Segment Start: Given data

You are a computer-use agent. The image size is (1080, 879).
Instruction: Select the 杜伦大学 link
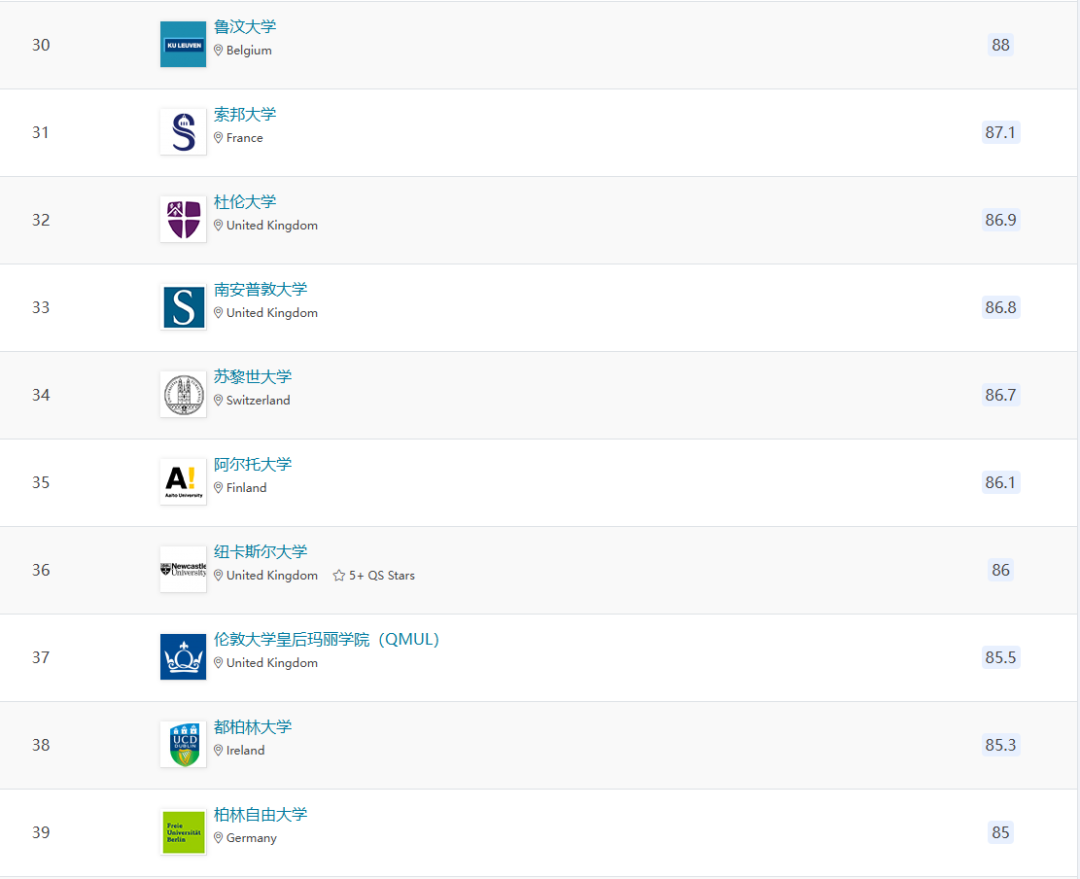point(245,202)
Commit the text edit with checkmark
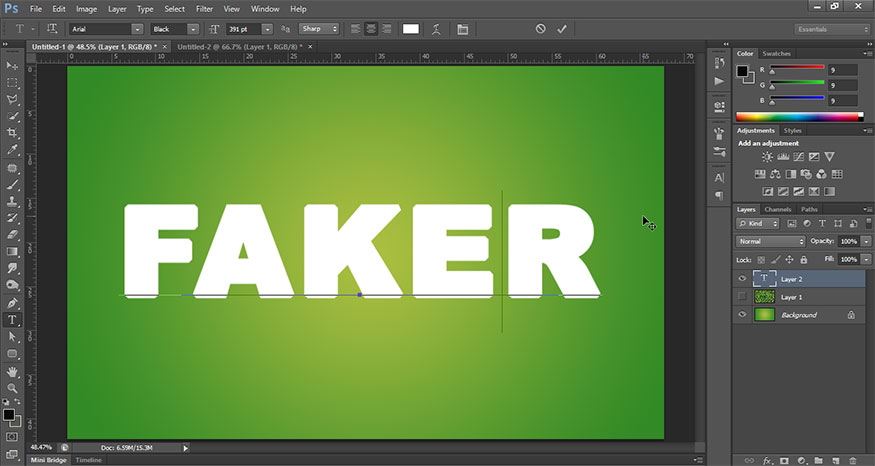 pyautogui.click(x=562, y=29)
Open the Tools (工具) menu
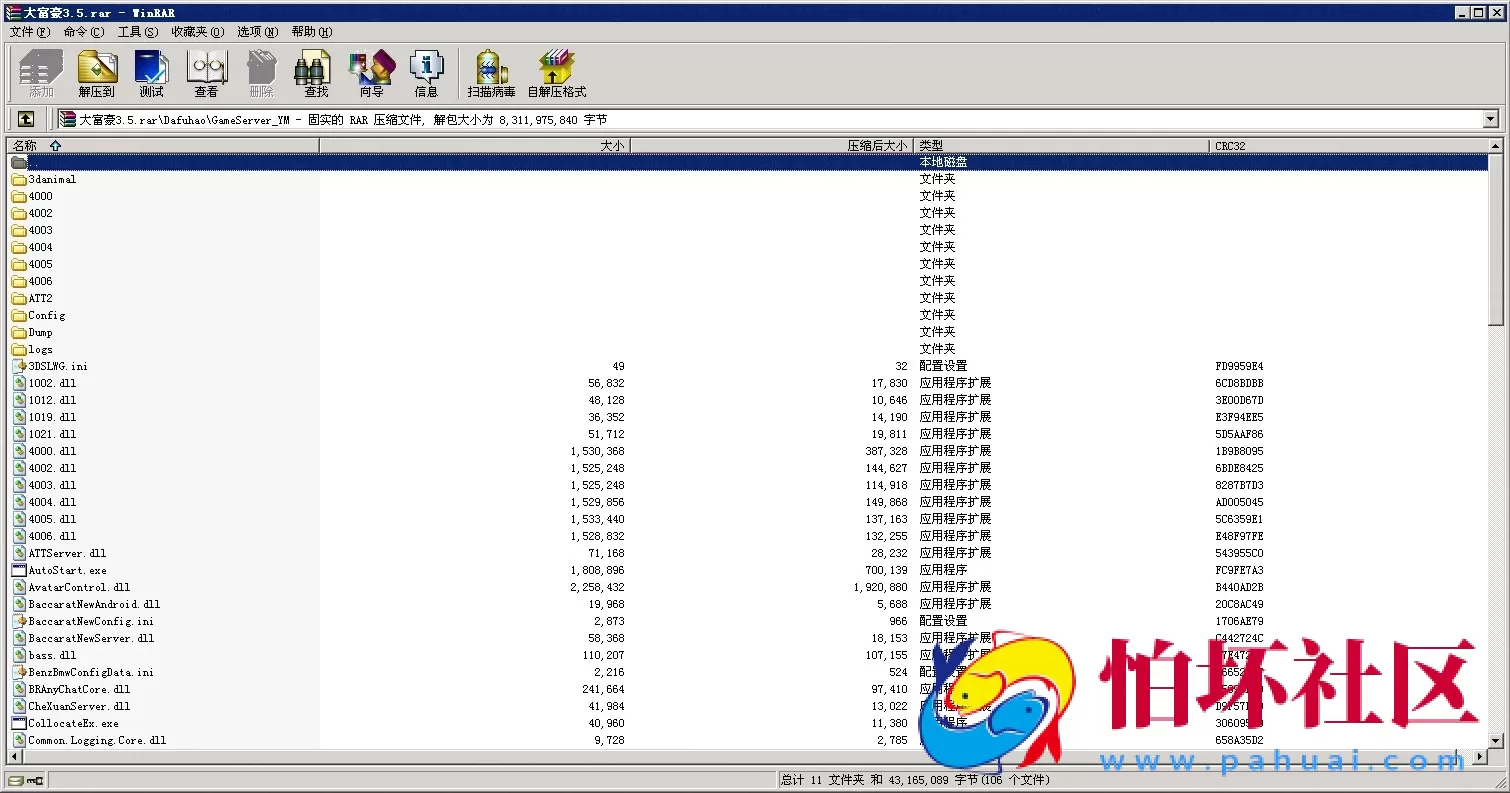The width and height of the screenshot is (1510, 793). (x=137, y=32)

Segment End: Given data

[What to produce]: Return nothing except the lines from the line with "Commit the text edit with checkmark" through the last line of the records above, copied exactly and without pictures.

[Solution to this exercise]:
Commit the text edit with checkmark
 pyautogui.click(x=562, y=29)
Open the Tools (工具) menu
The width and height of the screenshot is (1510, 793). (x=137, y=32)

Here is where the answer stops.